● Extract to read:
■ ■ ■ ■ ■ ■ ■

Red Hat Enterprise Linux

Red Hat Enterprise Linux 8 – Boot ISO Installation

This isn’t going to be a long post, not least because installing Linux is something anyone should now be capable of doing (and if you’re not yet, I have a book to recommend.) However, there was a slight caveat I came across when performing the RHEL installation on my laptop.

When I install distributions locally, and I’m forced to use a medium like a CD or DVD, I generally get the ‘net-install’ (what Red Hat calls the Boot ISO) version of the ISO offered from the distribution. This not only saves on their bandwidth, but it means I don’t have to burn gigs of packages to a CD or save them to a thumb drive, when I’m never going to need most of them.

Because of this I grabbed the net-install for RHEL and dug a dusty USB DVD drive out of a drawer to install the OS on my disc-less laptop.

Now… some of you might have already spotted a problem with this, mainly being that because Red Hat’s distribution servers aren’t strictly public (you need a subscription to access them) network installations are generally only recommended if you’re running a local mirror of the upstream repositories. This only became obvious to me after I began the install.

■ ■ ■ ■ ■ ■ ■

● Supplied records:
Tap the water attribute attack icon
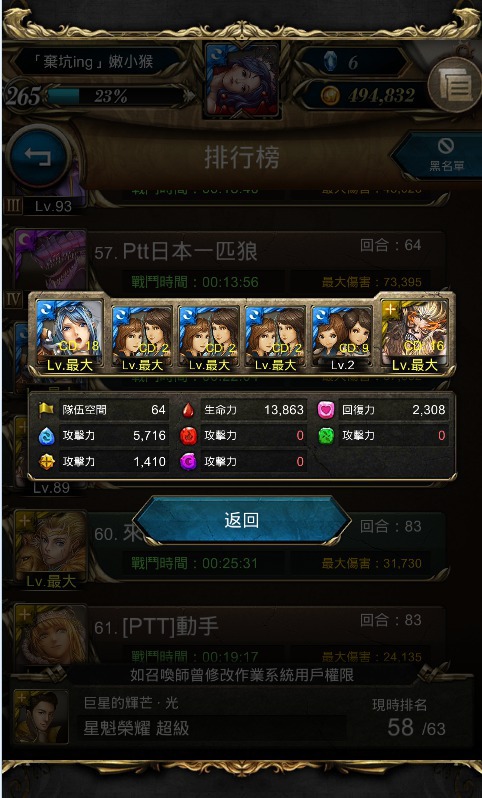pyautogui.click(x=47, y=436)
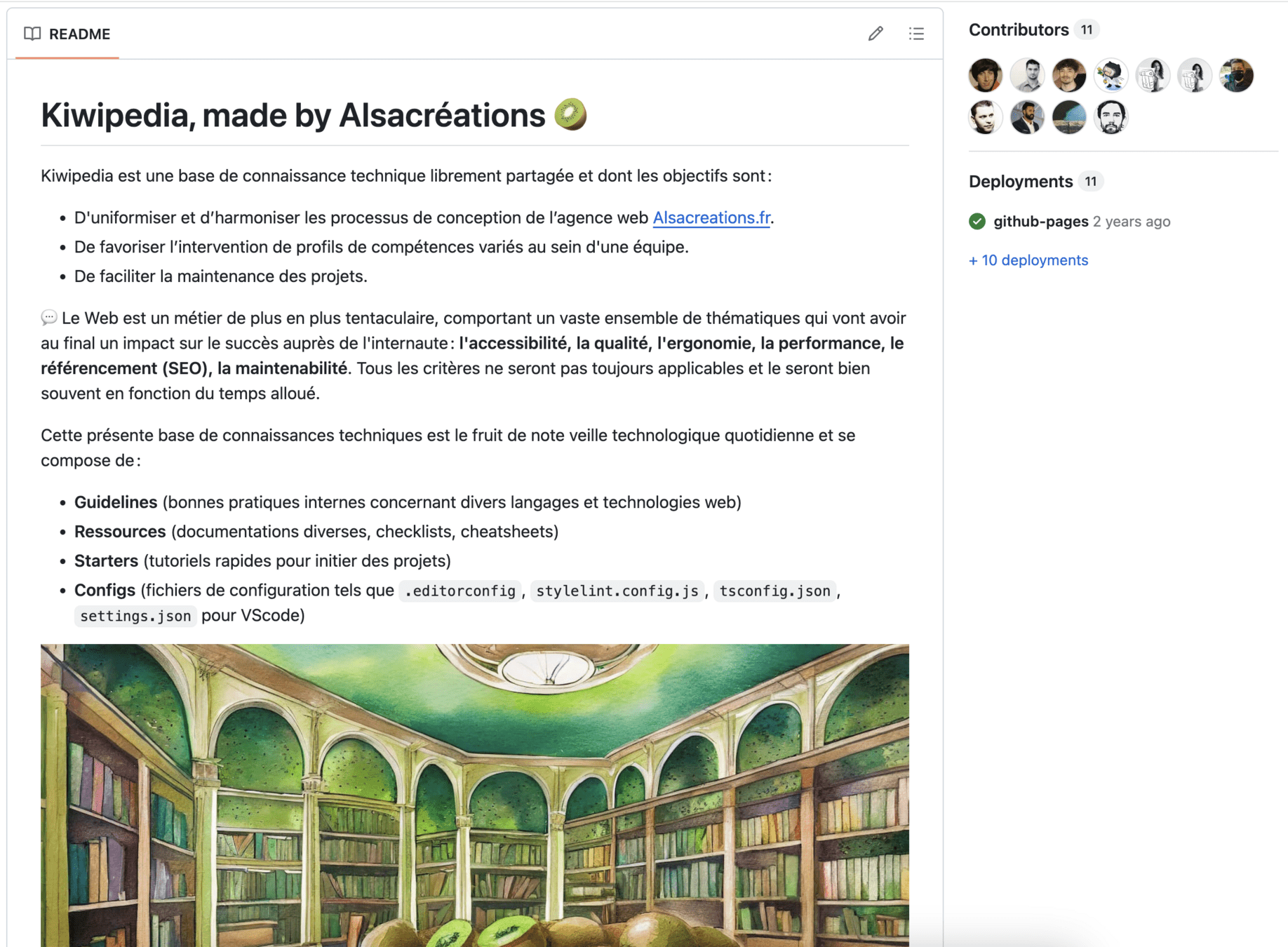Viewport: 1288px width, 947px height.
Task: Open the bearded contributor avatar in the second row
Action: coord(1111,117)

■ ■ ■ ■ ■ ■ ■

● Brief 1:
In the post on installing Red Hat Enterprise Linux 8, what does Red Hat call the "net-install" version of the ISO?
● Brief 2:
Copy the passage of the RHEL 8 installation post from "Red Hat Enterprise Linux 8" up to and including "my disc-less laptop.".

● Answer 1:
The Boot ISO.

● Answer 2:
Red Hat Enterprise Linux 8 – Boot ISO Installation

This isn’t going to be a long post, not least because installing Linux is something anyone should now be capable of doing (and if you’re not yet, I have a book to recommend.) However, there was a slight caveat I came across when performing the RHEL installation on my laptop.

When I install distributions locally, and I’m forced to use a medium like a CD or DVD, I generally get the ‘net-install’ (what Red Hat calls the Boot ISO) version of the ISO offered from the distribution. This not only saves on their bandwidth, but it means I don’t have to burn gigs of packages to a CD or save them to a thumb drive, when I’m never going to need most of them.

Because of this I grabbed the net-install for RHEL and dug a dusty USB DVD drive out of a drawer to install the OS on my disc-less laptop.